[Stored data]

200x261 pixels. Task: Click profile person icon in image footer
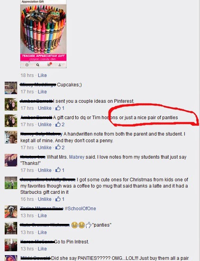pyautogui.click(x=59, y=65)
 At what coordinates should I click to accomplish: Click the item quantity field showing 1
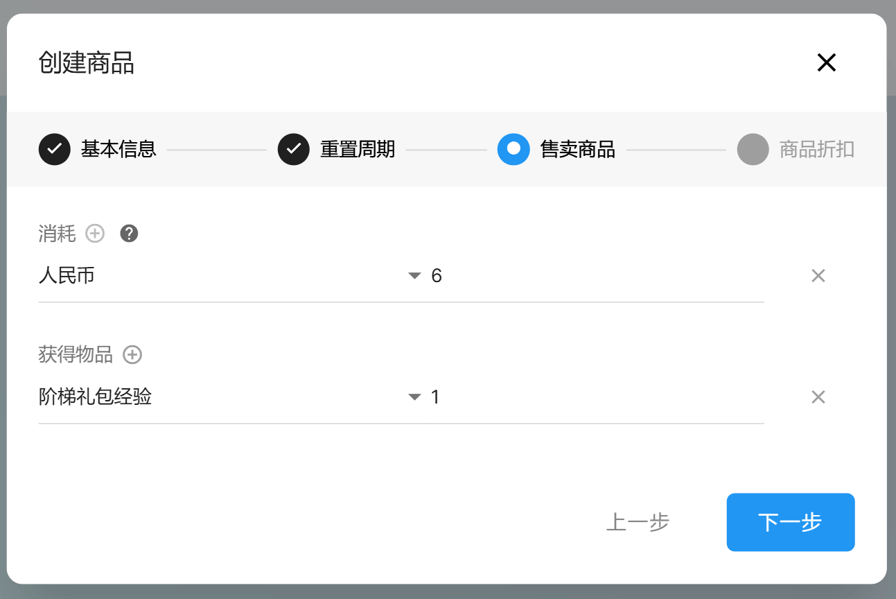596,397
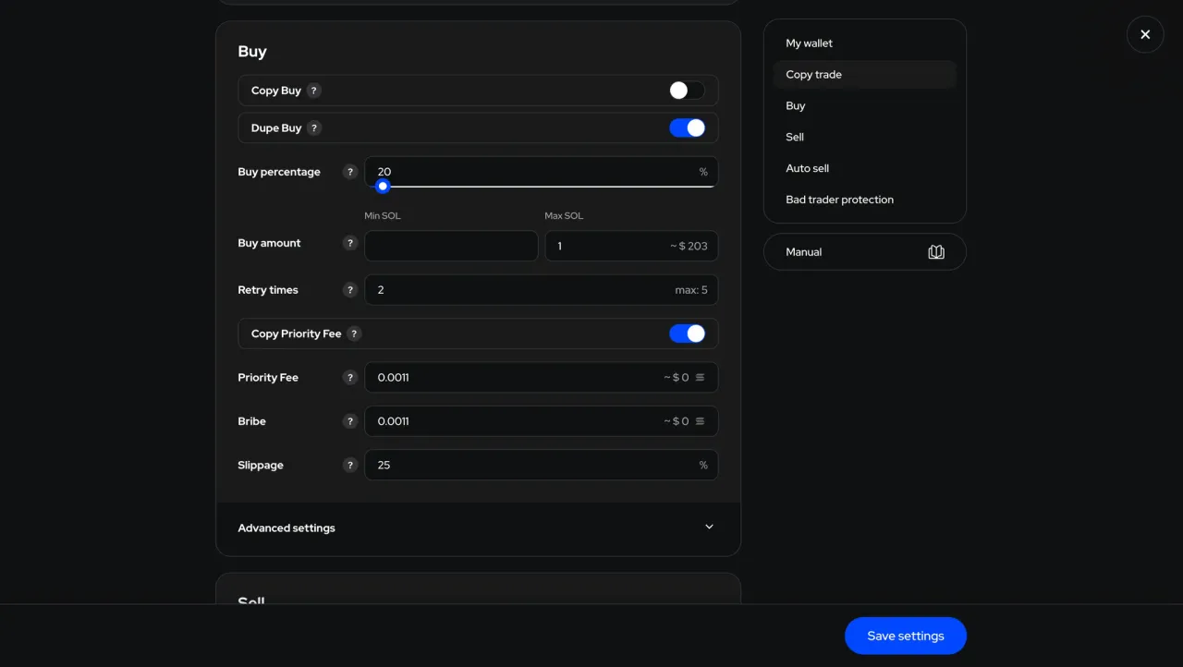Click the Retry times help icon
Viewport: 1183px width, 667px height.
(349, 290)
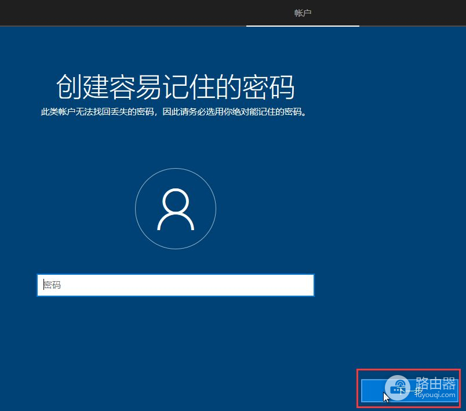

* [The task]: Print exactly the lines from the one containing "At what coordinates" through the last line of the records, both included, and leave out the pictures.

* [Output for this exercise]:
 At what coordinates should I click to accomplish: Click the item quantity field showing 1
596,397
Click the Retry times help icon
Viewport: 1183px width, 667px height.
(349, 290)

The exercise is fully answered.